:: Records for processing ::

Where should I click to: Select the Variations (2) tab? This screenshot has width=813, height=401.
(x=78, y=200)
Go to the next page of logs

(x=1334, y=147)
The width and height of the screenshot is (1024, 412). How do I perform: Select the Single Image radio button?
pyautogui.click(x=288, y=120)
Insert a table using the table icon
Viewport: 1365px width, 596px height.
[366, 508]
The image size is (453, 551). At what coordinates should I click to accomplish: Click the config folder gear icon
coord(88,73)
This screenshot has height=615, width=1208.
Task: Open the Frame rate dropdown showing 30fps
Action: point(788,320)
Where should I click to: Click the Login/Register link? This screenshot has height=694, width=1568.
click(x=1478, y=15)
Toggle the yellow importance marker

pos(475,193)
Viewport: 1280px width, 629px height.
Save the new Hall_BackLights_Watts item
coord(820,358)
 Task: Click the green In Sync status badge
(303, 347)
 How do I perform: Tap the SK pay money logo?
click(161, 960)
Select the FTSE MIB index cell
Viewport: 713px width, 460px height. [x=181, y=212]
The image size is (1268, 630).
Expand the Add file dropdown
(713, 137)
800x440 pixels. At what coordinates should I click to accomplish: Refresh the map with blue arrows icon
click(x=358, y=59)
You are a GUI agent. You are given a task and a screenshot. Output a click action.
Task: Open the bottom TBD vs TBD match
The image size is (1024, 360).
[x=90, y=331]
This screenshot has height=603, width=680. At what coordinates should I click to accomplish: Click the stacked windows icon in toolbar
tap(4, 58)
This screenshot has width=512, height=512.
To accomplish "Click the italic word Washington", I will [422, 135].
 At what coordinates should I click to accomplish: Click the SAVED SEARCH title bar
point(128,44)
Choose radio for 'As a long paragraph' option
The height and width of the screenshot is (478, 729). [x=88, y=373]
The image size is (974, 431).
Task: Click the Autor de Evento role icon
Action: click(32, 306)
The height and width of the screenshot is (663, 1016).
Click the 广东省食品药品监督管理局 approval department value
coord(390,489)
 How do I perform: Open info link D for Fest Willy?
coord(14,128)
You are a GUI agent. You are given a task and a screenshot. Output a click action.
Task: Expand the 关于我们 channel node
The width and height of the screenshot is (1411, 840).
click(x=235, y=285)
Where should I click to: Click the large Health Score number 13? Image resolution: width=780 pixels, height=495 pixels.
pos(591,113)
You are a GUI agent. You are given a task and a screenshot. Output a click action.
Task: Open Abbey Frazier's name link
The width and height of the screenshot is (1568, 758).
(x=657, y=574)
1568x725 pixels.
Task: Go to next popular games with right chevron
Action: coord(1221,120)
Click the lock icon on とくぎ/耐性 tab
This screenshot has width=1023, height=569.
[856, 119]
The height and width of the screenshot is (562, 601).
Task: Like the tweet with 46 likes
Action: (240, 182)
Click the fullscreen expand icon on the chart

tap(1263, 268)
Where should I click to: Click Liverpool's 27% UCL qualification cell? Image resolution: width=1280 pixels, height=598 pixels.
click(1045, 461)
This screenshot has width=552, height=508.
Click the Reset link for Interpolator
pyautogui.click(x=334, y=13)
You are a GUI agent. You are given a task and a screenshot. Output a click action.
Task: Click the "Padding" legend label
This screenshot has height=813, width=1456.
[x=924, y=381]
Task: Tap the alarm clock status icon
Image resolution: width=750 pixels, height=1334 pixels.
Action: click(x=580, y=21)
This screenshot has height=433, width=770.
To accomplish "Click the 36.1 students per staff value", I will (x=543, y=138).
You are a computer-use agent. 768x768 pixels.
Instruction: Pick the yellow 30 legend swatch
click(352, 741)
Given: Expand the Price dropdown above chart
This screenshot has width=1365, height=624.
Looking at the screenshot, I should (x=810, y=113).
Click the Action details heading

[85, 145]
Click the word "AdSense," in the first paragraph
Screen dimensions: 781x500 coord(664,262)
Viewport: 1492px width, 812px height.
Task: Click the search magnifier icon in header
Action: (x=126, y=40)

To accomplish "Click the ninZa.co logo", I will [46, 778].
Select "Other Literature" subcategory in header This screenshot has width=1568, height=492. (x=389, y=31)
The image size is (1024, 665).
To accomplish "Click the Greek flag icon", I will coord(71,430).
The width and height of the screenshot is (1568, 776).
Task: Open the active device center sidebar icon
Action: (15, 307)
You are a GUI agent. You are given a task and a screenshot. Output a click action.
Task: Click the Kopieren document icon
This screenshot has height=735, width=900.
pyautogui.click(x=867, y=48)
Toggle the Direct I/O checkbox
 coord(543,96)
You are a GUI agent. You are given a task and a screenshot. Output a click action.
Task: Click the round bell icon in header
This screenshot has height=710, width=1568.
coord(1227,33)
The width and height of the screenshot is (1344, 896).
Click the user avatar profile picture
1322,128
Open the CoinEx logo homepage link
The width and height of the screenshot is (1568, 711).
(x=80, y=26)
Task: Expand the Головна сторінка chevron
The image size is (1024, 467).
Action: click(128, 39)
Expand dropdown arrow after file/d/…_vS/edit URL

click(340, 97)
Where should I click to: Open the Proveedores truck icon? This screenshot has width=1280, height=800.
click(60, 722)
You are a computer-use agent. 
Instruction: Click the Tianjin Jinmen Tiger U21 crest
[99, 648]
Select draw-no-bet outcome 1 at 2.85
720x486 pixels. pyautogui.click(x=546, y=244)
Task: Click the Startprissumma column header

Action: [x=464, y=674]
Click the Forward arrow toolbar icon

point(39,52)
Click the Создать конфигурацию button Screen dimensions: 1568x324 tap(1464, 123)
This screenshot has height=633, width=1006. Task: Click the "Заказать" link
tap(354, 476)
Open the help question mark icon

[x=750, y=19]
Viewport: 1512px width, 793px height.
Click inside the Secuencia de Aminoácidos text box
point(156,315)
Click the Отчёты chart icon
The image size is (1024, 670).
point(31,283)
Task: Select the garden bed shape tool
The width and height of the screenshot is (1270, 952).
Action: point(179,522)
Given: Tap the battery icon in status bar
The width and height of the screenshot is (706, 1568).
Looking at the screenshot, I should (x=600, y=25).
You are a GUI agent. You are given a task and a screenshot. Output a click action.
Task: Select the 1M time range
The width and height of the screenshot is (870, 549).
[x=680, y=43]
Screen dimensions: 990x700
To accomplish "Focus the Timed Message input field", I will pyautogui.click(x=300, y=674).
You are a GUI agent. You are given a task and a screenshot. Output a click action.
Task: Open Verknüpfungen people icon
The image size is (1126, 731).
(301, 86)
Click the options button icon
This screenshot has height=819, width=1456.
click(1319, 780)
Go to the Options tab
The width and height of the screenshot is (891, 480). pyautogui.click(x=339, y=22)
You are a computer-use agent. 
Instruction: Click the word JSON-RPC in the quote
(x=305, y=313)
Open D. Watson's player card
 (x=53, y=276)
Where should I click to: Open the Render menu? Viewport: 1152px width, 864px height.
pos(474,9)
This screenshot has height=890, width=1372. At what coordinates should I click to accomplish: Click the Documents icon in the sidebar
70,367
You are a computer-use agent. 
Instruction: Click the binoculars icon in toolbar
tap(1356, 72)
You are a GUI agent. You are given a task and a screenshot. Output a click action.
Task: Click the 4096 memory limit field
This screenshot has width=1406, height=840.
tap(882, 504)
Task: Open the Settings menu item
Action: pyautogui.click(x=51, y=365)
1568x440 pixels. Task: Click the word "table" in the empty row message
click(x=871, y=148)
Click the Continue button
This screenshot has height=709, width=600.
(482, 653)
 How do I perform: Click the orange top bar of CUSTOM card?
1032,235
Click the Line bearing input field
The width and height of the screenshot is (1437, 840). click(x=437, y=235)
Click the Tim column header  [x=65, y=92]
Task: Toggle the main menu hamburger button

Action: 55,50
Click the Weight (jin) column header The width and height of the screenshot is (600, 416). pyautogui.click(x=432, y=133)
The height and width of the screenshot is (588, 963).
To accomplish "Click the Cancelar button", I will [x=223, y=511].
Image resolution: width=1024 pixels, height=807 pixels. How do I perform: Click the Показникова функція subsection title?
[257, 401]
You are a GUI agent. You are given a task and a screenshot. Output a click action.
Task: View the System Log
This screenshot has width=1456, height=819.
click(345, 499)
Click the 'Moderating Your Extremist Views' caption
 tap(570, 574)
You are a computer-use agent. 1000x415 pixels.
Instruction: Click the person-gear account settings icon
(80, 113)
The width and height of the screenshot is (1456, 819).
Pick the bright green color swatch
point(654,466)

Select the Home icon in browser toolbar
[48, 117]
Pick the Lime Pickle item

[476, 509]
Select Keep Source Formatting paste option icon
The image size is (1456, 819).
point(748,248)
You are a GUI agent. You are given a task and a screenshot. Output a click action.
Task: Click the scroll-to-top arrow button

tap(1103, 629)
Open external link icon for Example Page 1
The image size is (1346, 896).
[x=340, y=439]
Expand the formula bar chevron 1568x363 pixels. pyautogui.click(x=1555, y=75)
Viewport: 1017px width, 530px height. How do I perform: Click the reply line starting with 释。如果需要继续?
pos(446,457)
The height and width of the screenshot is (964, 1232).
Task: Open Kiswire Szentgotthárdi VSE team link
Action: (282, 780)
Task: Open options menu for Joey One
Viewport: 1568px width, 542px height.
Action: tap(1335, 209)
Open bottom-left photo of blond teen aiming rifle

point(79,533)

:::

§ Task prompt: Scale the records from the line with "This screenshot has height=433, width=770." up to and including the line with "click(352, 741)". Give only those lines again in full, requests included, with every coordinate in the answers multiplied by 2.2 and rounded to a whole number (halves round up), leaving the numbers in the requests unchanged.

§ Exercise result:
This screenshot has height=433, width=770.
To accomplish "Click the 36.1 students per staff value", I will (x=1195, y=304).
You are a computer-use agent. 768x768 pixels.
Instruction: Pick the yellow 30 legend swatch
click(774, 1630)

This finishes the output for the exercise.